PROBLEM TO SOLVE
Each entry, in full: copy it out exactly.

[Saved entries]
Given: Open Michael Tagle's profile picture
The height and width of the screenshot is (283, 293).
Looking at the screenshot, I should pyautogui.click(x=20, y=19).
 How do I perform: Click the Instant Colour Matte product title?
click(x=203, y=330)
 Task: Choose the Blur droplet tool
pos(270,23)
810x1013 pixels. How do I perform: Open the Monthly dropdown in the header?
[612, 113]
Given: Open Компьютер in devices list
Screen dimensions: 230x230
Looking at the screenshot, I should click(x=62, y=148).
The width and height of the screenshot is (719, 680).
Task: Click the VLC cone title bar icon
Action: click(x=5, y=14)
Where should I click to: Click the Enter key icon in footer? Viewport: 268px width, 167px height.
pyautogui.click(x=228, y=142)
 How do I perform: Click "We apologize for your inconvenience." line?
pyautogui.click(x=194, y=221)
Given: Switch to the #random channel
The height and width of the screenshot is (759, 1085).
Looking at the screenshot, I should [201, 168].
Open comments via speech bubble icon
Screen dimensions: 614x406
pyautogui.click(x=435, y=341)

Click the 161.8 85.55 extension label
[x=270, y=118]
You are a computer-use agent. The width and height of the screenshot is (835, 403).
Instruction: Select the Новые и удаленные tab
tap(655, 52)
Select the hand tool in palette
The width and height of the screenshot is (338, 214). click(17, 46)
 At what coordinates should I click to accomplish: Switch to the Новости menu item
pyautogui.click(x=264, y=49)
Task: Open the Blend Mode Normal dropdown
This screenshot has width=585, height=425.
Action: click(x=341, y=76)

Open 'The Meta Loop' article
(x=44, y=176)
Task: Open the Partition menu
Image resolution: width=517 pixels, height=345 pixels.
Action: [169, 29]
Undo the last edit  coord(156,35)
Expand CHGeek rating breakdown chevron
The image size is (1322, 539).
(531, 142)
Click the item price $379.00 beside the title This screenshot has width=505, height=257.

EXERCISE RESULT
Given: Open Michael Tagle's profile picture
The height and width of the screenshot is (283, 293).
Looking at the screenshot, I should pyautogui.click(x=20, y=19).
 How do I perform: Click the Instant Colour Matte product title?
click(x=203, y=330)
 Task: Choose the Blur droplet tool
pos(270,23)
810x1013 pixels. How do I perform: Open the Monthly dropdown in the header?
[612, 113]
Given: Open Компьютер in devices list
Screen dimensions: 230x230
Looking at the screenshot, I should click(x=62, y=148).
The width and height of the screenshot is (719, 680).
Task: Click the VLC cone title bar icon
Action: click(x=5, y=14)
Where should I click to: Click the Enter key icon in footer? Viewport: 268px width, 167px height.
pyautogui.click(x=228, y=142)
 How do I perform: Click "We apologize for your inconvenience." line?
pyautogui.click(x=194, y=221)
Given: Switch to the #random channel
The height and width of the screenshot is (759, 1085).
Looking at the screenshot, I should [201, 168].
Open comments via speech bubble icon
Screen dimensions: 614x406
pyautogui.click(x=435, y=341)

Click the 161.8 85.55 extension label
[x=270, y=118]
You are a computer-use agent. The width and height of the screenshot is (835, 403).
Instruction: Select the Новые и удаленные tab
tap(655, 52)
Select the hand tool in palette
The width and height of the screenshot is (338, 214). click(17, 46)
 At what coordinates should I click to accomplish: Switch to the Новости menu item
pyautogui.click(x=264, y=49)
Task: Open the Blend Mode Normal dropdown
This screenshot has width=585, height=425.
Action: click(x=341, y=76)

Open 'The Meta Loop' article
(x=44, y=176)
Task: Open the Partition menu
Image resolution: width=517 pixels, height=345 pixels.
Action: [169, 29]
Undo the last edit  coord(156,35)
Expand CHGeek rating breakdown chevron
The image size is (1322, 539).
(531, 142)
Click the item price $379.00 beside the title This screenshot has width=505, height=257.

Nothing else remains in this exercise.